Figure 5.

Myosin II is not required for the pulsed activation of RhoA. (A) Comparison of pulse dynamics in zygotes expressing GFP::AHPH and NMY-2::mKATE and treated with either spd-5(RNAi) or nmy-2(RNAi). Top panels show myosin localization (NMY-2::mKATE), middle panels show RhoA activity (GFP::AHPH). Bottom panels are kymographs showing GFP::AHPH dynamics over time. Dashed yellow rectangles in middle panel indicate the regions from which the kymographs were made. Vertical yellow arrows indicate a region undergoing repeated pulses. Intensities were scaled identically for spd-5(RNAi) and nmy-2(RNAi) zygotes. (B) Top: Mean intensities of NMY-2::mKATE (red) and GFP::AHPH (green) versus time for a single pulse in an nmy-2(RNAi) zygote. Bottom: Sequential snapshots of the region undergoing the pulse showing NMY-2::mKATE (red) and GFP::AHPH (green) distributions.

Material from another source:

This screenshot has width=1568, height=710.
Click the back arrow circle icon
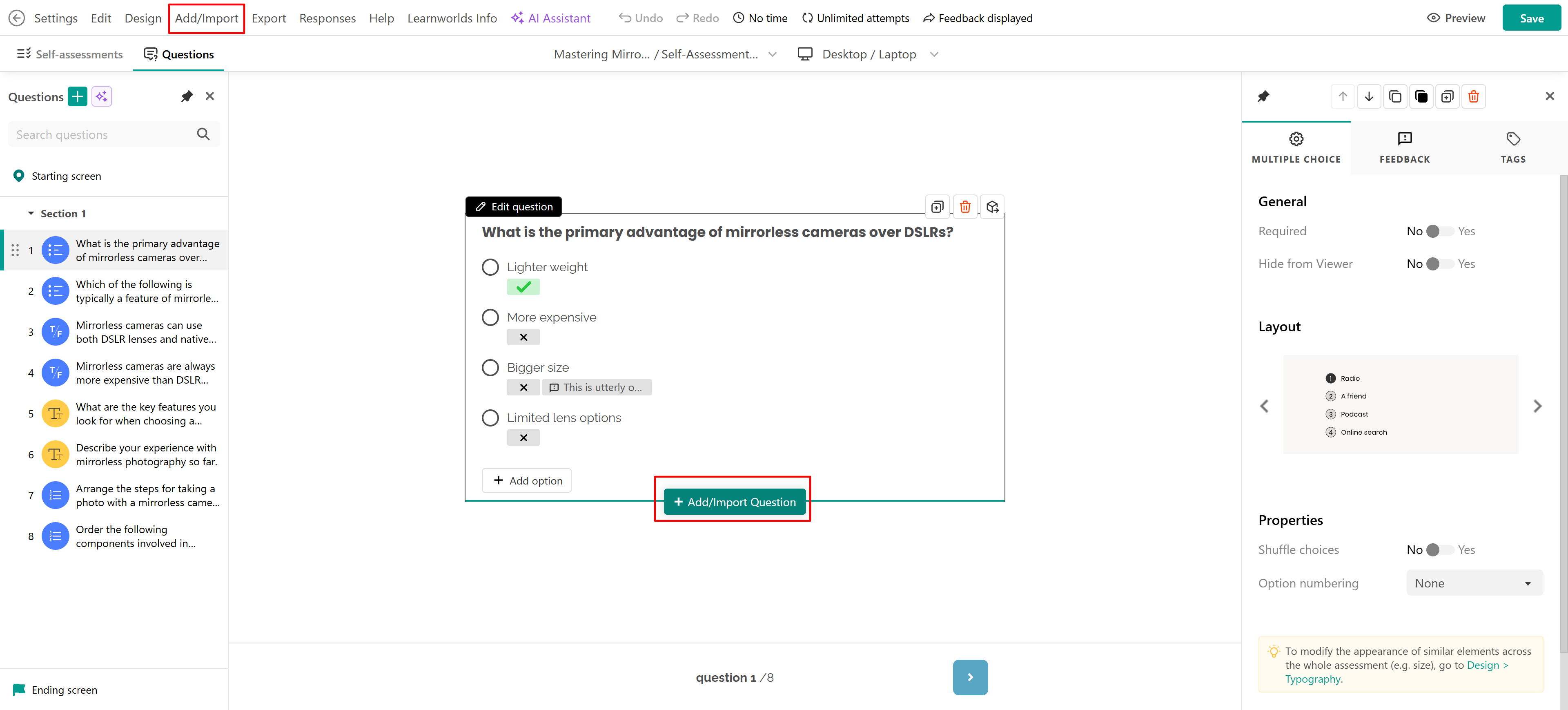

Yellow arrowheads indicate the two particles that can be detected in the region undergoing a pulse. (C) Comparison of total GFP::AHPH during pulses in nmy-2(RNAi) zygotes (green curve) with the diffuse pool of GFP::AHPH in spd-5(RNAi) zygotes (blue curve). For each condition, data were aligned with respect to the time at which the normalized signal reached 25% of its maximum value. Data for diffuse AHPH::GFP in spd-5(RNAi) zygotes and wild-type AB cells are identical to those shown in Figs. S4E and 4E, respectively (see Fig. 4 E; Fig. S3, D–F; and Fig. S4 E for details). Data for nmy-2(RNAi) in C were averaged over 101 pulses in three embryos. Shaded areas represent 95% confidence intervals. Bars: (A) 5 µm; (B) 2 µm. a.u., arbitrary unit.